Is Google for Work Secure for my Business?

Computer security is important to business. You want to make sure that your data is safe. Businesses often ask us if their data is safe when they use Google for Work. The answer is yes. 

But we know you have more questions so we've added some Q&A from Google to help answer some of your questions. 

For instance, did you know that Google employs over 450 full-time engineers, including some of the world's top experts in compute security?
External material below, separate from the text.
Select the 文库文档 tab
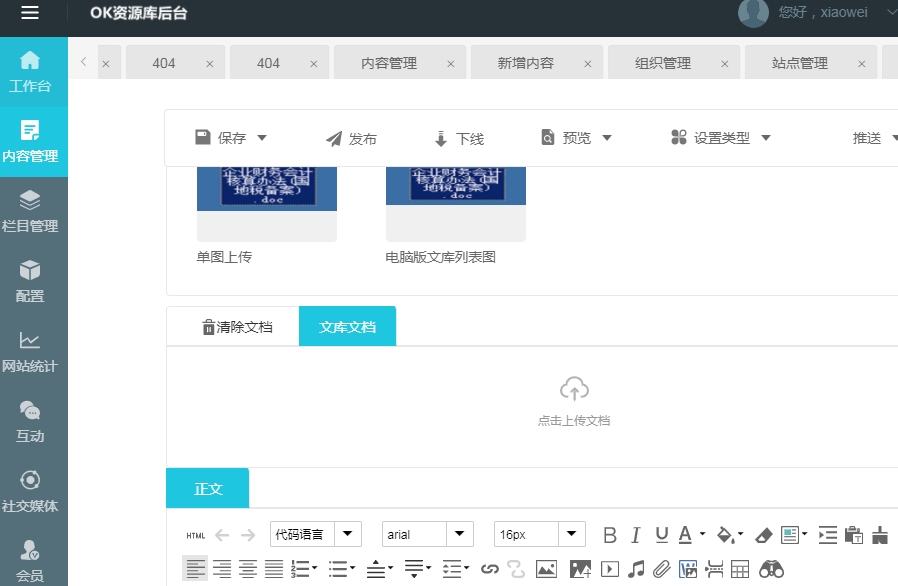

It's their top priority. 


How does Google protect against hackers, hacktavists, governments and other intruders?

The technology, scale and agility of our infrastructure bring you unique security benefits. Our data centers are built with custom-designed servers, running our own operating system for security and performance. Google’s 450 security engineers, including some of the world’s foremost experts, work around the clock to spot threats early and respond quickly. We get better as we learn from each incident, and even incentivize the security research community, with which we actively engage, to expose our systems’ vulnerabilities. Here are a few examples of how security and reliability are at the core of what we do:

Google’s data centers use custom hardware running a custom hardened operating system and file system. Each of these systems has been optimized for security and performance. Since Google controls the entire hardware stack, we are able to quickly respond to any threats or weaknesses that may emerge.
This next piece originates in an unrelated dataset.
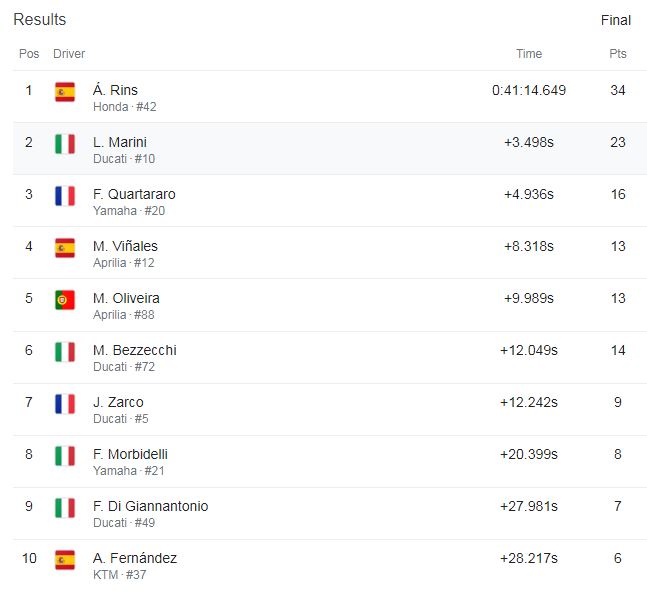Click the Pos column header
Viewport: 647px width, 591px height.
coord(29,54)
Google is the first major cloud provider to enable perfect forward secrecy , which encrypts content as it moves between our servers and those of other companies. Many industry peers have followed suit or have committed to adopting it in the future.

Google encrypts GMail, Attachment, and Drive data while on the move. This ensures that your messages are safe not only when they move between you and Google's servers, but also as they move between Google's data centers.

To protect against cryptanalytic advances, in 2013, Google doubled the length of our RSA encryption keys to 2048 bits . We change the keys every few weeks, raising the bar for the rest of the industry.

How do I know that customers sharing the same servers can't access my data?

Your data is logically protected as if it were on its own server. Unauthorized parties cannot access your data. Your competitors cannot access your data, and you can’t access theirs. In fact, all user accounts are protected by this secure architecture that ensures that one user cannot see another user's data. This is similar to how customer data is segmented in other shared infrastructures, such as online banking applications.

Does Google encypt my data?

Yes. Data is encrypted at several levels. Google forces HTTPS (Hypertext Transfer Protocol Secure) for all transmissions between users and Google Apps services and uses Perfect Forward Secrecy (PFS) for all its services. Google also encrypts message transmissions with other mail servers using 256-bit Transport Layer Security (TLS) and utilizes 2048 RSA encryption keys for the validation and key exchange phases. This protects message communications when client users send and receive emails with external parties also using TLS.

Perfect Forward Secrecy (PFS) requires that the private keys for a connection are not kept in persistent storage. Anyone who breaks a single key can no longer decrypt months’ worth of connections; in fact, not even the server operator is able to retroactively decrypt HTTPS sessions.

Google is constantly working to extend and strengthen encryption across more services and links.

Google Apps includes mobile device management (MDM) for Android and iOS which supports features such as device activation, remote data wipe and policy-based encryption. MDM puts you in control and makes it easy to let your users use their own devices to access corporate information without compromising on security.